Scripture Passage:  Luke 9: 23-24
23Then he said to them all, “If any want to become my followers, let them deny themselves and take up their cross daily and follow me.24For those who want to save their life will lose it, and those who lose their life for my sake will save it.

So, out in that wilderness, Jesus was doing more than just being tempted.  The wilderness is not something that is done TO us.  It is a place you enter, a place you experience, a place in which you change.  But change is hard.  It is not something that happens by just piling on more stuff.  A couple of years ago, I had my bathroom remodeled.  Well, intellectually I knew that in order to build something new, you had to first tear out the old.  But it was still disconcerting.  At the end of the contractor’s first day of work, I walked into the house and saw all of my things covered in plastic.  That in and of itself was strange.  But then there was the bathroom.  There were no lights (because the electricity has been disconnected and partially ripped out) but all I saw was an empty room walled no longer by tile and paint but by raw wood.  And there, there where the toilet had been, was a big gaping hole.  All of the fixtures (yes I mean ALL of the fixtures) were piled in my yard.  I had this sinking feeling.  “What have I done?”

Our faith journey is no different.  We do not go through our lives collecting more and more knowledge about God or more and more spiritual disciplines.  Try as we might, we cannot continue to take on increased faith and hope to cram it into our already-busy lives and our already-over-taxed bodies and our already-full minds.  Our faith journey, just like everything else in life, does not work like that.  Early 14th century German theologian and mystic Meister Eckhart said that “God is not attained by a process of addition to anything in the soul, but by a process of subtraction.”  Our faith journey must involve letting go of those things to which we hold so tight, of creating room for God to fill us.

The Season of Lent has traditionally been one in which many people are compelled to give up something.  Most think that by creating that want, one will be reminded to think of God.  I suppose that works.  If you think of God every time you want chocolate, go for it.  Other people spend Lent adding something to their life, perhaps something that they know that they need to be including in their faith journey anyway.  So while both of these ways of journeying through Lent are good, I’m not sure that either is enough.  (Shoot!  You mean I gave up chocolate and it’s not even enough???)  No, seriously, subtraction and addition are good things but they are both necessary.  As Meister Eckhart reminds us, our faith journey is first an act of subtraction, shedding those things that pull us away, that distract us, that get in the way of who we are.  They are the temptations that we so want to hold onto for comfort, for security, for power, for control.  Let go.  That’s what the Scripture says.  Let go of what you think your life is.  Create room.  And then God will have room to add the things that give you life–trust, strength, faith. 

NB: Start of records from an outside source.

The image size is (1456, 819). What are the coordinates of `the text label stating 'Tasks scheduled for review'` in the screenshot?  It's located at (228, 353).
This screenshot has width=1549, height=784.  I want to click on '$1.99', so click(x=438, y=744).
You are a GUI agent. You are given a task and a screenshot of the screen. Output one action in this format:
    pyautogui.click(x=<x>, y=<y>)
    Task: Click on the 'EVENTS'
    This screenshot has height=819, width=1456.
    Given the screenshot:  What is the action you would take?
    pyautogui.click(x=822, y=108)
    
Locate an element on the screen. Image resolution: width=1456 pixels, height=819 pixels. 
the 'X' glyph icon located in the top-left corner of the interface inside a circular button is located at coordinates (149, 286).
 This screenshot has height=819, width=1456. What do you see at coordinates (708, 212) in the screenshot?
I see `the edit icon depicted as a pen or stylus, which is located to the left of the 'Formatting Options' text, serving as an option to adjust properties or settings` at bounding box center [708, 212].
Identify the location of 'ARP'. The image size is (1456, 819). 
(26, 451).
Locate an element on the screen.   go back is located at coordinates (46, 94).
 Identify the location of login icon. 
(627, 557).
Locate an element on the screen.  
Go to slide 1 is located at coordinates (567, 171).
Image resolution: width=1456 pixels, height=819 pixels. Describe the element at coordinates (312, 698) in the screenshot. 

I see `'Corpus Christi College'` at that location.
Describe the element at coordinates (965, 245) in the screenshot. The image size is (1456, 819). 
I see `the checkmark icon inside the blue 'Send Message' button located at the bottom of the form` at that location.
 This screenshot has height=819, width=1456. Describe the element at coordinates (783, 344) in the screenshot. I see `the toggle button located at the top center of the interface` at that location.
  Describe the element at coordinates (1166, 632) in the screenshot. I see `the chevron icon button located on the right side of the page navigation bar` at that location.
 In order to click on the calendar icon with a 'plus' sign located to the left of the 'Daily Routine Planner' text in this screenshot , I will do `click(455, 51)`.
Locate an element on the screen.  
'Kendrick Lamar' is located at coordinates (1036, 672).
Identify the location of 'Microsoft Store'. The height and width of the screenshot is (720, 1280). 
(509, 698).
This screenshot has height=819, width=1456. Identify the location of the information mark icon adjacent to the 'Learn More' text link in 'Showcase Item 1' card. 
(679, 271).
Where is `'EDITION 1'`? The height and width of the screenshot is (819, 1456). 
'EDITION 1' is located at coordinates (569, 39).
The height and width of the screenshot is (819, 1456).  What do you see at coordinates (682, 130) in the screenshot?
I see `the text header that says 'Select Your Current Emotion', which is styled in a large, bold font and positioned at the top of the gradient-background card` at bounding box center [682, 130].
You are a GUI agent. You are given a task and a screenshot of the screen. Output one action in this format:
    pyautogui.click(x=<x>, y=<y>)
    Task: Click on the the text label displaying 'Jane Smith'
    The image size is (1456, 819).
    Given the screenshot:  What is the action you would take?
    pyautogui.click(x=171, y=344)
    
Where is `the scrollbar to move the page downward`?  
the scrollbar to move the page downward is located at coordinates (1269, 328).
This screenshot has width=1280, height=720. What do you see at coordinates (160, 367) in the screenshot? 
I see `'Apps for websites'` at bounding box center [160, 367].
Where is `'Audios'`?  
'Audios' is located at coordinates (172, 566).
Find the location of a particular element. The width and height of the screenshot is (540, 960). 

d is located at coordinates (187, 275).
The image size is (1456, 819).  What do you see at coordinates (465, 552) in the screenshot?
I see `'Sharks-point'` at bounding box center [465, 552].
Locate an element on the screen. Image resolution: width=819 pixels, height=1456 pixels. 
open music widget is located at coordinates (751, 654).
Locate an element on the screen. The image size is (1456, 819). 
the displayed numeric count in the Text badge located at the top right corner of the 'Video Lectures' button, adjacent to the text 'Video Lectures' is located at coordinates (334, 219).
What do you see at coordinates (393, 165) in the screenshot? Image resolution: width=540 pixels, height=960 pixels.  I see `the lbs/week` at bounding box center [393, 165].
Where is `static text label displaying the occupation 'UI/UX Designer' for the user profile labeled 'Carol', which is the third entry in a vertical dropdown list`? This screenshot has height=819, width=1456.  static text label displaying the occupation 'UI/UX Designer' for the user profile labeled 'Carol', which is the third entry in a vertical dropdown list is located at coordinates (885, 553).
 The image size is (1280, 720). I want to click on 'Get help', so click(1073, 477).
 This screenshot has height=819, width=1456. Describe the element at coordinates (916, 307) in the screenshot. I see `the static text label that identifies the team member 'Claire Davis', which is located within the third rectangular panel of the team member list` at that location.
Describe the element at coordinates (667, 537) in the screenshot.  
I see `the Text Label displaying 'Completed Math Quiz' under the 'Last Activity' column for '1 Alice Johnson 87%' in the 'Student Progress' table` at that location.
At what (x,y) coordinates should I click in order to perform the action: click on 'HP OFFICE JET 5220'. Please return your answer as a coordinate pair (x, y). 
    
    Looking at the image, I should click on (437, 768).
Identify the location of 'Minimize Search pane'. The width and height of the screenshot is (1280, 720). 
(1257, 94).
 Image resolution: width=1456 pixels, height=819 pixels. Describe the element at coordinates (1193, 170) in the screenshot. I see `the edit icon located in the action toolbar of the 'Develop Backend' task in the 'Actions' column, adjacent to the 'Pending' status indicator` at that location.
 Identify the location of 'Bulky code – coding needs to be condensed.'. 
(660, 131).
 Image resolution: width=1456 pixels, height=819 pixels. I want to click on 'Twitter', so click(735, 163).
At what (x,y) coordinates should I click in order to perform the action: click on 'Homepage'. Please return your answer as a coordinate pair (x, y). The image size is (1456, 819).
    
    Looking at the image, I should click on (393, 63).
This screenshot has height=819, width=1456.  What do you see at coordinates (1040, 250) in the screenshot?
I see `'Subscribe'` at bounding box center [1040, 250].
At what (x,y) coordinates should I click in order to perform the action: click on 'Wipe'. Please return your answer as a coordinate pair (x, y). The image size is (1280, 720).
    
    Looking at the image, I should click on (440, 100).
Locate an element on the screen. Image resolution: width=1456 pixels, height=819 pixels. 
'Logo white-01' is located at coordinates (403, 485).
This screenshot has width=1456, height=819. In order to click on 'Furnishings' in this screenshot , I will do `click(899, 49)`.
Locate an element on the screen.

This Lenten journey is not just one of giving up.  It is a season of ordering, or remodeling one’s life, tearing away the things that you thought you needed so that God can create something new.  But it’s more than a season.  Each Lenten journey is a part of our whole journey.  So rather than it being a temporary way station, this experience of subtraction is part of the Way itself.  Lent is just a time to teach us that.